ページ本文
2月期の自動車販売台数は、前年同月比33.5%増の19,279台となり本年2ヶ月間で総計37,977台となった。先月同様、好調な伸びが維持されており、本年は過去最高の販売台数を記録することが見込まれる。

(7)その他

(イ)国家企画庁(DNP)によれば、2002年から2006年(ウリベ第一期政権)にかけての4年間に、貧困率が56%から45%へ減少したと報じた。(極貧率は、21.56%から12%へと減少)レンテリーナDNP長官は、この4年間の経済成長(5%以上)を受けての賃金上昇により、主に各家庭の可処分所得が増えた結果だとしている。一方スルアガ大蔵大臣は、貧困対策に打ち込んできたウリベ政権の一定の成果だとしつつも、依然として貧困率は高い状況にあり、2010年までには39%まで低下させたいとしている。

表示データ
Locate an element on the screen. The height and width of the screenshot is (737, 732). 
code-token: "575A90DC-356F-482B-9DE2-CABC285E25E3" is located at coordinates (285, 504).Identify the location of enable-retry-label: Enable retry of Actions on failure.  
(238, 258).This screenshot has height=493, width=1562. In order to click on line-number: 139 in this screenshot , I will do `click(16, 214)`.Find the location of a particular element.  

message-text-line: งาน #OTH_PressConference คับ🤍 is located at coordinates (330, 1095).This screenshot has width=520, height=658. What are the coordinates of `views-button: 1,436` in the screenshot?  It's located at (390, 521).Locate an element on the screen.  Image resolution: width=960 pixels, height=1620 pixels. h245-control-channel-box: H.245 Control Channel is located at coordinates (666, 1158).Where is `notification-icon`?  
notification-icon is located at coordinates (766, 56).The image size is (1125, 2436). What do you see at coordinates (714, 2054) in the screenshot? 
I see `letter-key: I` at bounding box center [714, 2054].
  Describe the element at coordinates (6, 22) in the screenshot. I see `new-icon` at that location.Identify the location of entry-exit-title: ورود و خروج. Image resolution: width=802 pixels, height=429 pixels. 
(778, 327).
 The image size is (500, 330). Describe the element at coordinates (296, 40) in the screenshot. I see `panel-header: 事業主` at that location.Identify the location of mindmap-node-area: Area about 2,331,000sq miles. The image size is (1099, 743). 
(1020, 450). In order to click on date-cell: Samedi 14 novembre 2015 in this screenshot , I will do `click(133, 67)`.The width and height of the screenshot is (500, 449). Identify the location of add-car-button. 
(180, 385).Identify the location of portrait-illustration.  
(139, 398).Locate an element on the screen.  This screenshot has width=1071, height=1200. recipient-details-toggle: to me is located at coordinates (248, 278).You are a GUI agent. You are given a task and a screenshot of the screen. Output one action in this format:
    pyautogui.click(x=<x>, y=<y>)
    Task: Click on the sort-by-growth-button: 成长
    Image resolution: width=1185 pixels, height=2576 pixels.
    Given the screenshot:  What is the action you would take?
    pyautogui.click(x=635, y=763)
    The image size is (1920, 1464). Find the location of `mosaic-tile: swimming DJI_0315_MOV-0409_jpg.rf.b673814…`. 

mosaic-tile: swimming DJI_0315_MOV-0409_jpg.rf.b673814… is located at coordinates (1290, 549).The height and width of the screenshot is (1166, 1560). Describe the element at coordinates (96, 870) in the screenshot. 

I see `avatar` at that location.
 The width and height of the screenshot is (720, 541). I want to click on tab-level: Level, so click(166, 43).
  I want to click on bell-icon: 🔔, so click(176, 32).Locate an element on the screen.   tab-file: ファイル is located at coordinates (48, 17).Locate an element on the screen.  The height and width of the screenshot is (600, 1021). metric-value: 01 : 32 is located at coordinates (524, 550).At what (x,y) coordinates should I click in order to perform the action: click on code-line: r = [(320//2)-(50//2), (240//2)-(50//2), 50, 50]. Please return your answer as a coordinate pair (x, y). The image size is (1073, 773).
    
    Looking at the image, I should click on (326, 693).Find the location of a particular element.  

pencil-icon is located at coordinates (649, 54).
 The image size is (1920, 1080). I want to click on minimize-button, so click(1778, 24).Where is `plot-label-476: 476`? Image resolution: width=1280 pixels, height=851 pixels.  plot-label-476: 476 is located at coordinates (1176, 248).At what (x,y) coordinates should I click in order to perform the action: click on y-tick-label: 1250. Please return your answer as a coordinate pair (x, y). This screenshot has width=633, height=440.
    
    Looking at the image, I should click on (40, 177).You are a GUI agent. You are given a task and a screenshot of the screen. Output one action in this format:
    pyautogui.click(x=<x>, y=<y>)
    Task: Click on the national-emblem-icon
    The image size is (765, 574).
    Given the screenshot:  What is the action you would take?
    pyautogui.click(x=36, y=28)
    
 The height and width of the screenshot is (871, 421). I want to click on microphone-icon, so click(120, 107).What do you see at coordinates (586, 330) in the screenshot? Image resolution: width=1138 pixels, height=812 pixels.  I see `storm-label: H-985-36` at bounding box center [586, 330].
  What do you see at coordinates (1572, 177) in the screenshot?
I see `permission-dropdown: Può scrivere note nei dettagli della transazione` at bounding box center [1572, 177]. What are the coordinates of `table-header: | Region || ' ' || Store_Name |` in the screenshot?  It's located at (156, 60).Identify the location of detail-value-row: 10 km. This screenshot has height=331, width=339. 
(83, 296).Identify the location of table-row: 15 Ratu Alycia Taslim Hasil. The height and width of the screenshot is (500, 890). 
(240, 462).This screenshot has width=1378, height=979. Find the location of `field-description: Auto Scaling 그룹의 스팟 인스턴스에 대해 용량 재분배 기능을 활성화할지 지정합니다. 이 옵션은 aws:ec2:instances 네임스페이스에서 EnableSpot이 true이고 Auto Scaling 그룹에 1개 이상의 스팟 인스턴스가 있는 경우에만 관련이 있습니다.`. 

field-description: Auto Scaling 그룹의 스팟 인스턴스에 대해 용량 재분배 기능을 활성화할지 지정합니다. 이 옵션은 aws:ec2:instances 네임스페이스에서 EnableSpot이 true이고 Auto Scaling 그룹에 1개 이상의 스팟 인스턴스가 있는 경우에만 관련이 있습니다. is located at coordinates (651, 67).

実施課題
1. ページ本文の「2月期の自動車販売台数は、前」から「まで低下させたいとしている。」までを、一字一句そのまま書き写してください。
2. ページ本文に基づき、次の問いに答えてください。
(a) 2月期の自動車販売台数は、前年同月比で何%増えたか。
(b) 国家企画庁(DNP)によると、2002年から2006年の4年間に貧困率はどう変化したか。
(c) スルアガ大蔵大臣は、2010年までに貧困率を何%まで下げたいとしているか。
3. 自動車販売と貧困率を扱うページ本文の続きを、最後の文の後から書いてください。

解答
1.
2月期の自動車販売台数は、前年同月比33.5%増の19,279台となり本年2ヶ月間で総計37,977台となった。先月同様、好調な伸びが維持されており、本年は過去最高の販売台数を記録することが見込まれる。

(7)その他

(イ)国家企画庁(DNP)によれば、2002年から2006年(ウリベ第一期政権)にかけての4年間に、貧困率が56%から45%へ減少したと報じた。(極貧率は、21.56%から12%へと減少)レンテリーナDNP長官は、この4年間の経済成長(5%以上)を受けての賃金上昇により、主に各家庭の可処分所得が増えた結果だとしている。一方スルアガ大蔵大臣は、貧困対策に打ち込んできたウリベ政権の一定の成果だとしつつも、依然として貧困率は高い状況にあり、2010年までには39%まで低下させたいとしている。

2.
(a) 33.5%増
(b) 56%から45%へ減少した
(c) 39%

3.
(ロ)商工観光省は、2007年初2ヶ月間に「コ」を訪れた外国人は、前年同時期比16.5%増の188,330人と報じた。地域別では南米からが42%、北米からが27%、EUからが17%であり、国別では1位は米(19%)、ついでベネズエラ(14.1%)、エクアドル(10%)、西(5.5%)になっている。訪問先として、1位はボゴタ(51%)、ついでカルタヘナ(11%)、メデジン(8.2%)となっている。

(ハ)リカルド・ガラン国家テレビ委員会(CNTV)総裁は、今後数年間の間に新しいデジタルテレビ方式が導入されるとして、来年末までに新方式が決定されると述べた。

 

2.主な経済指標

(1)経済成長

(イ)国家統計庁(DANE)は、2006年全体の経済成長率は、前年の4.72%から上昇し6.8%になると発表した。また、右は過去28年で最高の数字であり、他のラテンアメリカ諸国と比較しても非常に重要な数値であるとした。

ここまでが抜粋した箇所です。